ASSIGNMENT » Beginning with the line that holds "Image resolution: width=813", copy each line exactly through the end of the entries, but leave the pictures out.

INPUT FOR THIS TASK »
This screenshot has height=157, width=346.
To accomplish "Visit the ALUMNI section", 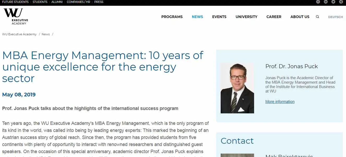I will tap(57, 2).
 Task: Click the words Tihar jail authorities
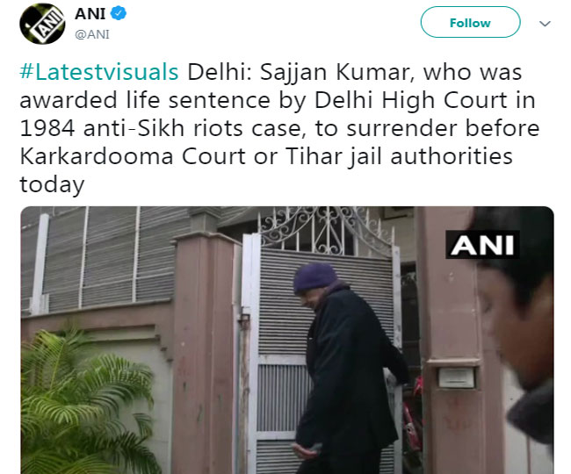(399, 156)
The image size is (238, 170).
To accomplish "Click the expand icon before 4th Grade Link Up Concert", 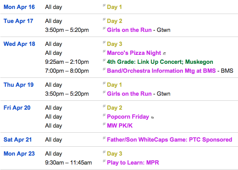I will click(x=104, y=60).
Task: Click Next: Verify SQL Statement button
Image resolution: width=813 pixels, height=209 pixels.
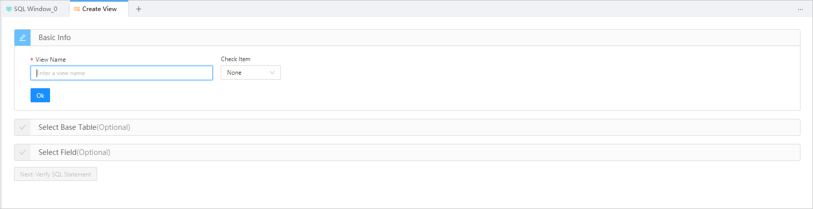Action: [56, 174]
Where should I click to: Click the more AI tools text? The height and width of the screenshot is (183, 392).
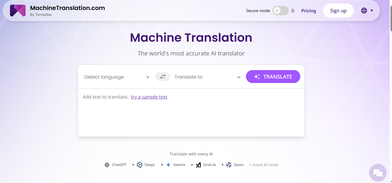pyautogui.click(x=263, y=165)
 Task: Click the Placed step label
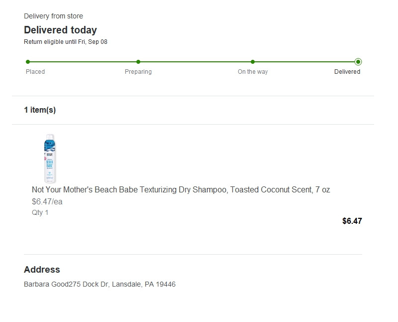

SOLUTION FOR THIS TASK »
Image resolution: width=813 pixels, height=209 pixels.
Action: [56, 174]
Where should I click to: Click the more AI tools text? The height and width of the screenshot is (183, 392).
pyautogui.click(x=263, y=165)
 Task: Click the Placed step label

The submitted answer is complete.